The importance of literacy and numeracy in early childhood
Published 11/09/2012 | 21:45
What do we mean by Literacy and Numeracy relative to young children ?
We used to think of Literacy as the skill of reading and writing when children were 'ready' to learn. Today we understand that literacy 'emerges' gradually in the early years with the development of literacy in young babies who hear sounds, have them identified by sensitive caring adults, babbling and repeating sounds and rhymes and later sharing books, stories, TV or other communication technologies.
Listening, looking and talking about pictures and making marks on sand and on paper are all pre-literacy skills. Music and rhythm is part of all our lives and is a very important in the development of the pre-literacy and pre-numeracy skills.

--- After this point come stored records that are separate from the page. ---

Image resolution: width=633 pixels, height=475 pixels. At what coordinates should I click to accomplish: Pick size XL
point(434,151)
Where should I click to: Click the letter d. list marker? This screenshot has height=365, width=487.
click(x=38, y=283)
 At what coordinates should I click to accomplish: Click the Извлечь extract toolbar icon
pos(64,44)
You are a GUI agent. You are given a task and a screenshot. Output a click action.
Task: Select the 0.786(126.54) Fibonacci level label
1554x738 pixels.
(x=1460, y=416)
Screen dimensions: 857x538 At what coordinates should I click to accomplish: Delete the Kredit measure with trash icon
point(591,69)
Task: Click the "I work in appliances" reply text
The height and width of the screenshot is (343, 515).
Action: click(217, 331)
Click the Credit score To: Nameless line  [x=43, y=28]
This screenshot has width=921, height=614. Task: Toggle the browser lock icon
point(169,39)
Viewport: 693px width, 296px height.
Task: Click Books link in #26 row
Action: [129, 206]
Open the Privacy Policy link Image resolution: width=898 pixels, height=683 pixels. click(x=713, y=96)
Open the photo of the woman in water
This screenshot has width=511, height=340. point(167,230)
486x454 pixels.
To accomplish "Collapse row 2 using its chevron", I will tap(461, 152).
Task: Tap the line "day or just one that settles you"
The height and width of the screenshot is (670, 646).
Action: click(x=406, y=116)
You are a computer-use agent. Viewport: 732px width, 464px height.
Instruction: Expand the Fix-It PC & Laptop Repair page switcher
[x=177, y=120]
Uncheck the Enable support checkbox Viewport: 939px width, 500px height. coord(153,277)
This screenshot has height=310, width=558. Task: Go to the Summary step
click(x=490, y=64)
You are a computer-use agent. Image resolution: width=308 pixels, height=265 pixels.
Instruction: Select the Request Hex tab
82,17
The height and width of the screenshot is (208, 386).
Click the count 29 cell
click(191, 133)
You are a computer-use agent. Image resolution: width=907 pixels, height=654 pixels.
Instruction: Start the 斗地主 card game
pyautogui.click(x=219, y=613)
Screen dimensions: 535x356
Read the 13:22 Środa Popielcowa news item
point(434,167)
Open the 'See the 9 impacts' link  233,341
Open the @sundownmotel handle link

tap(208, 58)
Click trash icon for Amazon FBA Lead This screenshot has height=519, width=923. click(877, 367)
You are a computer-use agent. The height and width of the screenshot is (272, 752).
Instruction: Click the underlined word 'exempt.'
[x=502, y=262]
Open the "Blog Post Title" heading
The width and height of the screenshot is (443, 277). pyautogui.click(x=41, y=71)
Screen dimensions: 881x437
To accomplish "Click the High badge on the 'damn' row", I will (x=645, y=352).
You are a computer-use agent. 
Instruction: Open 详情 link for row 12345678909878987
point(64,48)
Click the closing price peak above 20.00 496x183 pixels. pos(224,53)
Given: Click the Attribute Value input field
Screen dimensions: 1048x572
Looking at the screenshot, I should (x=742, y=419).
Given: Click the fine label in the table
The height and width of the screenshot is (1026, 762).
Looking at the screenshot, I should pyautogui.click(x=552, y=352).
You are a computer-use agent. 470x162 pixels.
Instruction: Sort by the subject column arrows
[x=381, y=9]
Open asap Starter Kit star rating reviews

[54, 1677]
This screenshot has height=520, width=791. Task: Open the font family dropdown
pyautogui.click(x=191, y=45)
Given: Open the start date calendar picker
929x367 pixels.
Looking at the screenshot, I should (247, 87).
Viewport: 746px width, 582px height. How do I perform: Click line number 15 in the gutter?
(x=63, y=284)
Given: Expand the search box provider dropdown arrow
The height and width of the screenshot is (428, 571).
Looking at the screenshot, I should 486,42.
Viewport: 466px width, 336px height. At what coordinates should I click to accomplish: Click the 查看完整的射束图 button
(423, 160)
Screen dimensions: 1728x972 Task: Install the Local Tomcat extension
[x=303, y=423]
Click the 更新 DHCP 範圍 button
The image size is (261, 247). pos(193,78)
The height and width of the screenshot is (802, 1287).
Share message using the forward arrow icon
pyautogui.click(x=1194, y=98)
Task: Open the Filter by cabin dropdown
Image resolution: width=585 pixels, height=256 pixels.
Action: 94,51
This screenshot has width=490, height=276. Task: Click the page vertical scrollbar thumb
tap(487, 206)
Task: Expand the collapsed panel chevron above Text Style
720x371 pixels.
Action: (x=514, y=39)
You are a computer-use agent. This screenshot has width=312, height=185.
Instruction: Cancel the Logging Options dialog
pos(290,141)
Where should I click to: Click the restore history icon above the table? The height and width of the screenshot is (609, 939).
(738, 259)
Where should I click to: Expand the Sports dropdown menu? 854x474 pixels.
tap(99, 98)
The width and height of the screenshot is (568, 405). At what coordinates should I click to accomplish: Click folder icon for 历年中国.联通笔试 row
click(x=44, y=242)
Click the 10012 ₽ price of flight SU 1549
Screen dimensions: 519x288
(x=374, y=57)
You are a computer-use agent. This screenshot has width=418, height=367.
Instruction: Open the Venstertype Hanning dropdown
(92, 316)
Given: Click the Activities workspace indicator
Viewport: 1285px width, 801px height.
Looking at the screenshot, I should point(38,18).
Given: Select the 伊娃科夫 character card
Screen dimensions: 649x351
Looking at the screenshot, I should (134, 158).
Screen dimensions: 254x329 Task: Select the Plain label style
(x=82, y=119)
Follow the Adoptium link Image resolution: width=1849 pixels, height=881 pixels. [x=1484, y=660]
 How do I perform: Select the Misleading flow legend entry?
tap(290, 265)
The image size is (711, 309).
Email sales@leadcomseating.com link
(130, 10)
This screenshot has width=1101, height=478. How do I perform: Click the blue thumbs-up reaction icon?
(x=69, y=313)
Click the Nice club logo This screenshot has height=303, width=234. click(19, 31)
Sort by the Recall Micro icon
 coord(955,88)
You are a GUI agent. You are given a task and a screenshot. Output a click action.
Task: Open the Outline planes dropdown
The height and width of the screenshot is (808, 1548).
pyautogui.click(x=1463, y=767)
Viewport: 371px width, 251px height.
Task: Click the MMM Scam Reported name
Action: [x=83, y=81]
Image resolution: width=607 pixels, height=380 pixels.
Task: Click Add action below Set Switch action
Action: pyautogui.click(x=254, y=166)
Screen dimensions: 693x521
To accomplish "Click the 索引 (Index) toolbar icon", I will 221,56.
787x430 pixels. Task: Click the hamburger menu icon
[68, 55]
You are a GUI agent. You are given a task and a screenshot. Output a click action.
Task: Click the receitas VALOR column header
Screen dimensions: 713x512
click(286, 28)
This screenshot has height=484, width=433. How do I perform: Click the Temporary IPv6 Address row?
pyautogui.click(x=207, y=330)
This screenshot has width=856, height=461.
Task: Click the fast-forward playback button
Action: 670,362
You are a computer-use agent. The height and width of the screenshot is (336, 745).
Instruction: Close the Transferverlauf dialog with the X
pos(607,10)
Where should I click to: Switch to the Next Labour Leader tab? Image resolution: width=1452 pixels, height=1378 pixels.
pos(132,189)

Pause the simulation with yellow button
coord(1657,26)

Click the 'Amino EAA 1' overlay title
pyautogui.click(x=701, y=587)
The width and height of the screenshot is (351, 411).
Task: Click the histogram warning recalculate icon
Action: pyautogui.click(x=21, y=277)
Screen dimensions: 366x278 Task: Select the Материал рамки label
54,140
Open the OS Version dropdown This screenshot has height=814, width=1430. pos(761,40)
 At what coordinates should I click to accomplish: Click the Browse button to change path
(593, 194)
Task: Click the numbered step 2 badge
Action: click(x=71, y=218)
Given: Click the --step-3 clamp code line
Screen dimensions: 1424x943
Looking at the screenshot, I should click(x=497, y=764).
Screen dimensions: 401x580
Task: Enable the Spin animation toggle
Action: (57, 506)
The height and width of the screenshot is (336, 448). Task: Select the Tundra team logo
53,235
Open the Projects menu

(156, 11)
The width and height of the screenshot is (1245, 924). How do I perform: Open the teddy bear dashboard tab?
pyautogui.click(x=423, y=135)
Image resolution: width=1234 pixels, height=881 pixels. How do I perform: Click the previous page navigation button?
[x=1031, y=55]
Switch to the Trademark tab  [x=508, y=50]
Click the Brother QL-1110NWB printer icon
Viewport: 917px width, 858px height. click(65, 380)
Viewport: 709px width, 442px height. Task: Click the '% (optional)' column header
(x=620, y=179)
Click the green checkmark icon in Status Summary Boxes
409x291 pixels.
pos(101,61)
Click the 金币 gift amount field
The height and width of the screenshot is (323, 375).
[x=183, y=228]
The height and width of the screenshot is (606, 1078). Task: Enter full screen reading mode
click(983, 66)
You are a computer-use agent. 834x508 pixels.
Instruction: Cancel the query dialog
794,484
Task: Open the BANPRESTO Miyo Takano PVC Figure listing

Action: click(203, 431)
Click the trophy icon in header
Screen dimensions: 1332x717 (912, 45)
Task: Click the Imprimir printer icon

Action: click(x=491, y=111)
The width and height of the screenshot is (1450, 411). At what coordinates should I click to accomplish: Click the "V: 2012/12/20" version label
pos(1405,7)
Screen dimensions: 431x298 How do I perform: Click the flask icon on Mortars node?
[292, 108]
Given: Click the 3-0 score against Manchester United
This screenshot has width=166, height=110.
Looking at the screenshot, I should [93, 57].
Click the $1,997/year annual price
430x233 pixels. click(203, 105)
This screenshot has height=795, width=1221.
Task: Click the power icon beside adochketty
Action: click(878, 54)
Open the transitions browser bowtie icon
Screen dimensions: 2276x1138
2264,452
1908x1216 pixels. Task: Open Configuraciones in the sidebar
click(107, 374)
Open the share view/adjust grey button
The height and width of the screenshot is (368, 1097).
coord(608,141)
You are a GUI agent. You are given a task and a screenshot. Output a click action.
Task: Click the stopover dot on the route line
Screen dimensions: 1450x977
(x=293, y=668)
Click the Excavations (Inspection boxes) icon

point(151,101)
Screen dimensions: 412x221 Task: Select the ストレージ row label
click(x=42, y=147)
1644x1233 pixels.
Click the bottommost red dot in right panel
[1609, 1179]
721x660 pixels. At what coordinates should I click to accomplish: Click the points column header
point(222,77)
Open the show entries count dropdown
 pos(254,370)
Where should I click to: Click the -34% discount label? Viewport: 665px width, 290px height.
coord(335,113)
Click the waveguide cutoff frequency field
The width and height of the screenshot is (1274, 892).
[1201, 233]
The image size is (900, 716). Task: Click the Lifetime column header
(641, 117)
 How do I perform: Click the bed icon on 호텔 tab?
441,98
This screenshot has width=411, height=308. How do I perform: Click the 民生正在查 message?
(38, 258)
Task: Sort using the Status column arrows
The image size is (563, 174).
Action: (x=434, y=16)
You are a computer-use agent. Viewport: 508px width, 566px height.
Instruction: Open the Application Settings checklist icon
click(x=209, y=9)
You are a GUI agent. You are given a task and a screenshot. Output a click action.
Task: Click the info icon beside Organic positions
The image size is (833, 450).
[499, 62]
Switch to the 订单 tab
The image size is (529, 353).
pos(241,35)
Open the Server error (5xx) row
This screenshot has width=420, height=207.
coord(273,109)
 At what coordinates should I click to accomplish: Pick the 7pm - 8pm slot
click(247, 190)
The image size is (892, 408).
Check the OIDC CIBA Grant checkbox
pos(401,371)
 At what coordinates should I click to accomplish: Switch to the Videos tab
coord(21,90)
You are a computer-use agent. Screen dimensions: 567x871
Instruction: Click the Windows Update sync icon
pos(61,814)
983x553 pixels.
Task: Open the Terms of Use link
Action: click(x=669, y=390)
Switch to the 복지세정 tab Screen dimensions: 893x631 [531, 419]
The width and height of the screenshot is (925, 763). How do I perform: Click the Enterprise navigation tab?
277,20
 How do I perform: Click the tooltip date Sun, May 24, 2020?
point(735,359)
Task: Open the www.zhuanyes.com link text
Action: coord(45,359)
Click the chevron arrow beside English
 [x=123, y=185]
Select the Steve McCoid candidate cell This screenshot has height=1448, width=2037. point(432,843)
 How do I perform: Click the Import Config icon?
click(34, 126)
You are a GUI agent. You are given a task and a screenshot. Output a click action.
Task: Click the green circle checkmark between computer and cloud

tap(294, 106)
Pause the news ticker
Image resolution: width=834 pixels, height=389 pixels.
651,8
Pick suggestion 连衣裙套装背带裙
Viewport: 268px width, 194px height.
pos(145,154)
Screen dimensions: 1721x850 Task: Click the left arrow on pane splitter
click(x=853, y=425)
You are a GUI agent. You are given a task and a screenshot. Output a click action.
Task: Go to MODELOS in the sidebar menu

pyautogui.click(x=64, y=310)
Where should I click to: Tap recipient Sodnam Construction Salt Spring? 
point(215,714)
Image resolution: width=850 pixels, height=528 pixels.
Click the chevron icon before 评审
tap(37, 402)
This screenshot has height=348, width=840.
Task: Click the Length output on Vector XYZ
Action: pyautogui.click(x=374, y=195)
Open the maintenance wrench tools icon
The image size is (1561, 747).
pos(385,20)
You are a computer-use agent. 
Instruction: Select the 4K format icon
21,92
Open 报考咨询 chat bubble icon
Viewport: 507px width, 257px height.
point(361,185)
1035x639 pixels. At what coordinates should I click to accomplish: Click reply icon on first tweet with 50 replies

Numeracy is more than the ability to add, subtract, multiply, divide and use numbers. In early childhood, the development of numeracy involves babies hearing the language of mathematics in play by singing number rhymes (One, two, buckle my shoe ..) fitting 'smaller' boxes inside 'bigger' boxes, 'same', 'different', 'fast', 'slow', sorting, pouring, measuring, – these are some of the pre-numeracy skills which we encourage our children to develop.
Why are Early Literacy and Numeracy Important ?
Children who do not learn to read, write and communicate effectively at primary level are more likely to leave school early, be unemployed or in low-skilled jobs, have poorer emotional and physical health and are more likely to end up in poverty and in our prisons.
Literacy difficulties are linked to truancy, exclusion, social consequences such as alcohol or drug abuse, increased health risks and greatly reduced life chances. The resultant impact on society is not just economic but also results in a negative effect on children's achievement of their full human potential.
Improved communication and oral language skills of very young children underpins their development of literacy and ability to develop early mathematical ideas and language.
As a component of basic education and a foundation for lifelong learning, literacy is the key to enhancing human capabilities and achieving many other rights. In short, literacy and numeracy carries wide-ranging benefits not only for individuals but also for families, communities and society.
References: French, G (2012) Early Literacy and Numeracy Matters: Enriching Literacy and Numeracy Experiences in Early Childhood. Dublin: Barnardos.